Grouping and Merging Walkthrough

by: Raguvir Kunani for Data 100, Summer 2019

This notebook is meant to (very briefly) introduce the concepts of grouping and merging. More importantly, I want to touch on common use cases as well as mistakes I've seen students make. Hope this is helpful for you!

In [1]:
import pandas as pd
import matplotlib.pyplot as plt
import seaborn as sns
import warnings
warnings.filterwarnings('ignore')
%matplotlib inline

Throughout the notebook, we will be using data collected by the State of Connecticut on SAT scores and participation. You can find the data here.

In [2]:
data_path = './data/SAT_School_Participation_and_Performance__2012-2013.csv'
sat = pd.read_csv(data_path)
# Drop columns we don't need
drop_cols = ['Participation Rate (estimate): Change%', 'Percent Meeting Benchmark: Change%', "Test-takers: Change%"]
sat = sat.drop(labels=drop_cols, axis='columns')

Grouping

Motivating the Concept of Grouping

Often, we have data that contains multiple groups within it. For example, the US Census (which primarily serves to count how many people are in the US) contains data about people of different ages, races, and education levels. In cases like this, we might want to draw conclusions about each group within the data separately.

For example, we may ask "How does income differ among people with different education levels?" or "How does unemployment differ among people in different geographical areas?". Questions like these are most easily answered by using grouping.

Grouping is the act of partitioning the elements of our data into groups, based on a certain attribute (or set of attributes) each element has. Census data, for example can be grouped by age, by state, or by income level.

Grouping Syntax

Grouping in pandas is syntactically simple. To group a DataFrame df by the column col_name, we simply write df.groupby('col_name). This divides each row of df into groups based on the value a given row has for the column col_name. Each unique value of col_name gets its own group.

Let's take a look at our SAT data to see what groups could exist within it.

In [3]:
sat.head()
Out[3]:
District Number District School Test-takers: 2012 Test-takers: 2013 Participation Rate (estimate): 2012 Participation Rate (estimate): 2013 Percent Meeting Benchmark: 2012 Percent Meeting Benchmark: 2013
0 26111 Ansonia Ansonia High School 118.0 104.0 67.0 61.0 18.0 18.0
1 46111 Avon Avon High School 254.0 243.0 90.0 89.0 73.0 75.0
2 76111 Berlin Berlin High School 216.0 220.0 81.0 82.0 42.0 49.0
3 96111 Bethel Bethel High School 200.0 190.0 86.0 82.0 51.0 49.0
4 116111 Bloomfield Bloomfield High School 116.0 130.0 79.0 89.0 11.0 8.0

It looks like each row in sat corresponds to one school. Each school belongs to a district, so we can group sat by district:

In [4]:
sat.groupby('District')
Out[4]:
<pandas.core.groupby.groupby.DataFrameGroupBy object at 0x1a15366438>

Notice that the result of .groupby is a DataFrameGroupBy object, not a DataFrame. This is a commonly forgotten property of .groupby in pandas. Remembering it will save you a lot of headache in the future for debugging.

Grouping Examples (Use Cases)

DataFrameGroupBy objects have an important method that you will use extensively in this class: .agg(func).

  • .agg(func) aggregates each group with func, computing a single value for each column of each group. For example, .agg(sum) computes the sum of each column in the group. In the end, you will have 1 value for each column of each group.

▸ **GIVEN DATA**:
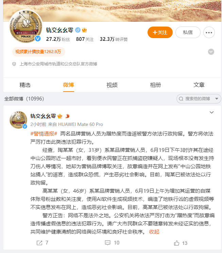Open the #警情通报# hashtag topic

(x=44, y=133)
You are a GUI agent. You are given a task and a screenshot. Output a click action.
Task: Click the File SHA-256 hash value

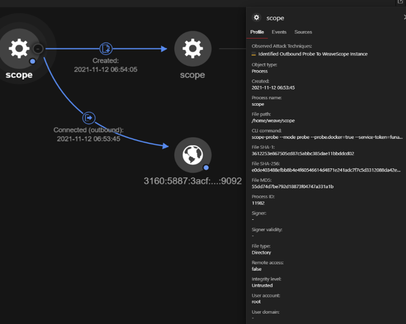327,170
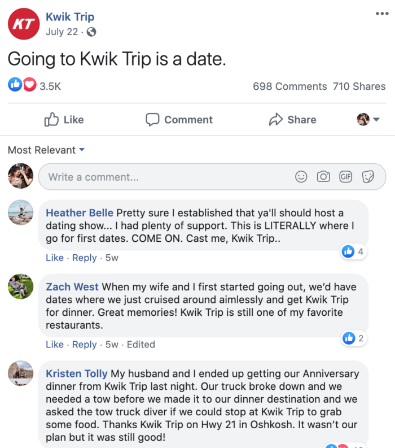Open the Most Relevant sort dropdown

point(46,150)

▸ **SET PROBLEM A**:
In the records, swap "click action" for "tap action" and write out everything from the line containing "You are a GUI" down to the end of the records, with nothing else changed. Leave the pictures out.
▸ **SET PROBLEM B**:
Can you pick up the walkthrough on grouping and merging in pandas right after its last sentence and keep writing it?

▸ **EXERCISE RESPONSE A**:
You are a GUI agent. You are given a task and a screenshot. Output a tap action.
Task: Click the File SHA-256 hash value

327,170
Open the Most Relevant sort dropdown

point(46,150)

▸ **EXERCISE RESPONSE B**:
Note: func can be any function, even functions you define. Plugging in custom functions is something this class makes heavy use of, and the most convenient way of using custom functions for .agg is to use lambda functions (I know, your favorite functions).

Another note: DataFrameGroupBy objects also have a .filter(func) method, which only keeps elements from each group that meet the criteria specified by func. You probably won't need filter too much in this class but it's useful in general so I thought it would be worth mentioning here.

Using the .agg method

Now that we have grouped sat by district, we can form conclusions about the SAT participation and scores of each district. Let's see what the average number of test-takers in 2012 was for each district.

In [5]:
avg_test_takers_2012 = sat.groupby('District')['Test-takers: 2012'].agg('mean')

# You can also do the same thing with a lambda function
# avg_test_takers_2012 = sat.groupby('District')["Test-takers: 2012"].agg(lambda group: sum(group)/len(group))

avg_test_takers_2012.head()
Out[5]:
District
Amistad Academy District     34.0
Ansonia                     118.0
Avon                        254.0
Berlin                      216.0
Bethel                      200.0
Name: Test-takers: 2012, dtype: float64

Let's unpack what just happened by looking at each part of sat.groupby('District')['Test-takers: 2012'].agg('mean'):

  1. sat.groupby('District') groups the rows (schools) by district
  1. sat.groupby('District')['Test-takers: 2012'] selects only the 'Test-takers: 2012' column from each group
  1. sat.groupby('District')['Test-takers: 2012'].agg('mean') aggregates the 'Test-takers: 2012' column within each group by taking the average of the column.

Note: The order of aggregating and selecting the desired column(s) does not matter. The only thing that matters is you must group first. This means that sat.groupby('District').agg('mean')['Test-takers: 2012'] will give the same output.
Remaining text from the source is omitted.